━━ Trecho selecionado ━━

“Vivia em outro mundo, principalmente pelas crianças e adolescentes deste Brasil” Por Déa Januzzi
Antônio Carlos deixa um grande legado para a educação brasileira.
“Vivia em outro mundo, como um sonhador, como um louco que é louco pelos outros, principalmente pelas crianças e adolescentes deste Brasil”.
Conheci o pedagogo Antonio Carlos Gomes da Costa quando ele era presidente da extinta Fundação Estadual do Bem-Estar do Menor (Febem), em Belo Horizonte. Como repórter, não imaginava que dentro de uma estrutura sombria e cruel estava um educador sensível, com a voz suave que lembrava uma canção. Guerreiro incansável das injustiças sociais intoleráveis, Antonio tinha o poder do pensamento e da palavra, para dizer em pleno regime militar: “A Febem é o AI-5 do menor”. Sobre as fugas dos menores, ele sentenciava: “Os meninos que fogem ainda têm chance de sair desse pesadelo. Ainda têm dignidade. Os que não tentam fugir estão perdidos, para sempre institucionalizados”.
Com Antonio aprendi muito, principalmente a ficar em silêncio para beber cada palavra, cada pensamento dele. Antonio me nutria como repórter iniciante, como mulher em busca de um lugar no mundo e de uma profissional indignada com o regime autoritário e uma política da criança e do adolescente regida pelo brutal Código de Menores.
Com o poder de mudar a realidade, Antonio ouvia aquela indignada repórter e pedia paciência, palavra que os jovens não adotam no dicionário da vida. Aprendi com Antonio que educar é sempre uma aposta no outro; que o educador também precisa se educar, aprender. De Antonio, ouvi pela primeira vez a expressão protagonismo juvenil, uma nova linguagem que ele criou para a Fundação Odebrecht para tirar os jovens dos bastidores, e transformá-los em atores principais.
Com Antonio viajei, sem sair do meu front, para os caminhos e descaminhos da educação, tive uma aventura pedagógica, aprendi sobre a pedagogia da presença e que o exemplo é a única forma de educar uma criança. Com Antonio soube que hoje os jovens estão abraçando projetos de morte e não de vida.
Enquanto eu crescia como repórter, Antonio voava como oficial de projetos do Unicef, de diretor executivo e presidente do Centro Brasileiro para Infância e Adolescência (CBIA) e conselheiro das fundações Abrinq, Andi e Instituto Ayrton Sena, numa trilha de desbravador em busca dos verdadeiros diamantes. Antonio encontrou muitas pedras preciosas, mas nunca se iludiu com o brilho falso do poder.
Com Antonio amadureci, entre conversas e uma barca daquelas enormes do japonês, com sushis e sashimis. A conversa ia longe, regada a saquê e sonhos por um mundo melhor. Com Antonio por perto, a vida era mais fácil, menos pesada, porque ele fazia acontecer as políticas públicas em defesa das crianças e adolescentes do Brasil, representando o país no Conselho Interamericano da Criança (OEA), em Montevidéu, ou como perito no Comitê da ONU em Genebra.

━━━
━━ Linhas ━━

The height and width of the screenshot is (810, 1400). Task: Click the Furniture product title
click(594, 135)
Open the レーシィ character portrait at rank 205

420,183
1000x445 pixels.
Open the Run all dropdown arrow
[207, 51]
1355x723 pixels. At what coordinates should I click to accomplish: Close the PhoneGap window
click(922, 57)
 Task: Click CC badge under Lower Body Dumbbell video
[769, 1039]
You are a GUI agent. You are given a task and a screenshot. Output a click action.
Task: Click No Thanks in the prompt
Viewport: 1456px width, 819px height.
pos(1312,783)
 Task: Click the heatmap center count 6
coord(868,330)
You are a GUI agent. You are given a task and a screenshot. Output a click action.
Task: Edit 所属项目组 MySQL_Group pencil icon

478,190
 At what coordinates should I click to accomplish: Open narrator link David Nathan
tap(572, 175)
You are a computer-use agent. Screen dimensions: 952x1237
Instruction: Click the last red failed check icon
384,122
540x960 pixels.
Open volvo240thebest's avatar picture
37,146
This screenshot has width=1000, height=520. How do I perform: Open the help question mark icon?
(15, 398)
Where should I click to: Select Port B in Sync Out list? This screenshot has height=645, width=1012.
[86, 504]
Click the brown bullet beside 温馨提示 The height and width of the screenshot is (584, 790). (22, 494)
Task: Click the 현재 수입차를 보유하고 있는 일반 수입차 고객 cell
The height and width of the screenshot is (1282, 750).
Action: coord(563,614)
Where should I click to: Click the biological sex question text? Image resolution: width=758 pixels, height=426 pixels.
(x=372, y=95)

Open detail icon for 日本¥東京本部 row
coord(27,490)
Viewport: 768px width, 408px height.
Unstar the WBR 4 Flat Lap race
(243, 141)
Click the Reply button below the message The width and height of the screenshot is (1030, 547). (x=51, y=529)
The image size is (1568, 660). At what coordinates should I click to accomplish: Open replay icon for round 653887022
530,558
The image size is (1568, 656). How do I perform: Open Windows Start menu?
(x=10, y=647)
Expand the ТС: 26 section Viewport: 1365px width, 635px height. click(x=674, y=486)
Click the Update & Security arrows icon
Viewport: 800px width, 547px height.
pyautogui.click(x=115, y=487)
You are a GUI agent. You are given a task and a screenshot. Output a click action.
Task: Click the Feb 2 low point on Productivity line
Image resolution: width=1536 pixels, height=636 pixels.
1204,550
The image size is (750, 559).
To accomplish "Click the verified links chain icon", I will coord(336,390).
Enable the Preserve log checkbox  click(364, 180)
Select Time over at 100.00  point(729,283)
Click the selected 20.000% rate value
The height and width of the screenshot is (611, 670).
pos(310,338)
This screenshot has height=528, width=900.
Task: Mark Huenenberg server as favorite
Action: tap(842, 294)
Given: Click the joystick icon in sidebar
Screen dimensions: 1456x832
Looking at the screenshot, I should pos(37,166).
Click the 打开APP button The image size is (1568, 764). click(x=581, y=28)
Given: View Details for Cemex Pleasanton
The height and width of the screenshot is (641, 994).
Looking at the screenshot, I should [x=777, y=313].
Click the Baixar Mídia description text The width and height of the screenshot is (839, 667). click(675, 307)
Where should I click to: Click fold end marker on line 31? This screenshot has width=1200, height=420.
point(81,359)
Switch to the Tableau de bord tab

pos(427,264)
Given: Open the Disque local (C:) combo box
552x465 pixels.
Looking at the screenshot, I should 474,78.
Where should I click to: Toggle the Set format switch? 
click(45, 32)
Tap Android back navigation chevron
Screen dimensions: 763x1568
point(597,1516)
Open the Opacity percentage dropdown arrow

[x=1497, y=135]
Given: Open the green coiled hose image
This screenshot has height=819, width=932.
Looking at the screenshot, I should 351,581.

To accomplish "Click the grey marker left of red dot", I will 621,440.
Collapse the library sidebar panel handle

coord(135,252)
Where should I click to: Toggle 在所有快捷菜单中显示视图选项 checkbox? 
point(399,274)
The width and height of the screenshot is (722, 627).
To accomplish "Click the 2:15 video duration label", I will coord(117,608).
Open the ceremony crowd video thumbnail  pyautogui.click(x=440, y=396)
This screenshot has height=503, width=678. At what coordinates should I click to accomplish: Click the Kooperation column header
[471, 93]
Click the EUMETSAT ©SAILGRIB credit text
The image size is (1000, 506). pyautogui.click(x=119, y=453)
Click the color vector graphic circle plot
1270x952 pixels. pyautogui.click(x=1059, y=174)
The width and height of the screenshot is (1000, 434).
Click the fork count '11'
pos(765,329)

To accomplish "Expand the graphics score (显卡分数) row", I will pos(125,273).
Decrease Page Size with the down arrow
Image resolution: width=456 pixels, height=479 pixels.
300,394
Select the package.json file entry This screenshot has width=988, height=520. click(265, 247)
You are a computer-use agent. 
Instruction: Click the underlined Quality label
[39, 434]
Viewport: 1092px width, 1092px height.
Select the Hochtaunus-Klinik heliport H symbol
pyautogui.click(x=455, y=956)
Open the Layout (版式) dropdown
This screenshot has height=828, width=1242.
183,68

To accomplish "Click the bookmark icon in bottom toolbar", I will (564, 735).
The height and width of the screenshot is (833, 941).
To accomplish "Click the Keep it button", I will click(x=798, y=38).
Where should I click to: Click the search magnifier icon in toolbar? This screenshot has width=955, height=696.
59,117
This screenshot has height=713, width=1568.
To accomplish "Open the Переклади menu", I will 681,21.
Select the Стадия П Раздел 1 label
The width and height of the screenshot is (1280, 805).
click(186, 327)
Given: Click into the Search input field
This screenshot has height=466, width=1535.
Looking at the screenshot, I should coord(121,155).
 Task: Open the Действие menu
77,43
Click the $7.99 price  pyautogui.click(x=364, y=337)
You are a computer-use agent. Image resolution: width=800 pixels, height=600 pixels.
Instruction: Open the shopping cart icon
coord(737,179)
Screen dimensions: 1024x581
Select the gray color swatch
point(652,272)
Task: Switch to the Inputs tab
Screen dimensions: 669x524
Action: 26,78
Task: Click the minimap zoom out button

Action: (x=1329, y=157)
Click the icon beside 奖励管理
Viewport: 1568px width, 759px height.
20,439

━━━

Tarefas:
1. Indique se cada afirmação a seguir está de acordo com o texto sobre Antonio Carlos Gomes da Costa, respondendo sim ou não e citando literalmente as palavras do texto que decidem a questão: (a) Antonio presidiu a Febem em Belo Horizonte. (b) A expressão protagonismo juvenil foi criada para o Unicef. (c) Antonio representou o Brasil no Conselho Interamericano da Criança em Genebra.
2. Com base no texto sobre Antonio Carlos Gomes da Costa, explique em uma a três frases por que, com Antonio por perto, a vida era mais fácil e menos pesada.
3. Segundo o texto sobre Antonio Carlos Gomes da Costa, qual função ele exerceu no Unicef?
Os dados não têm relação alguma com o texto.

Soluções:
1.
(a) Sim: "quando ele era presidente da extinta Fundação Estadual do Bem-Estar do Menor (Febem), em Belo Horizonte".
(b) Não: "uma nova linguagem que ele criou para a Fundação Odebrecht".
(c) Não: "representando o país no Conselho Interamericano da Criança (OEA), em Montevidéu".

2. Com Antonio por perto, a vida era mais fácil porque ele fazia acontecer as políticas públicas em defesa das crianças e adolescentes do Brasil. Ele também representou o país no Conselho Interamericano da Criança (OEA), em Montevidéu, e atuou como perito no Comitê da ONU em Genebra.

3. Ele foi oficial de projetos do Unicef.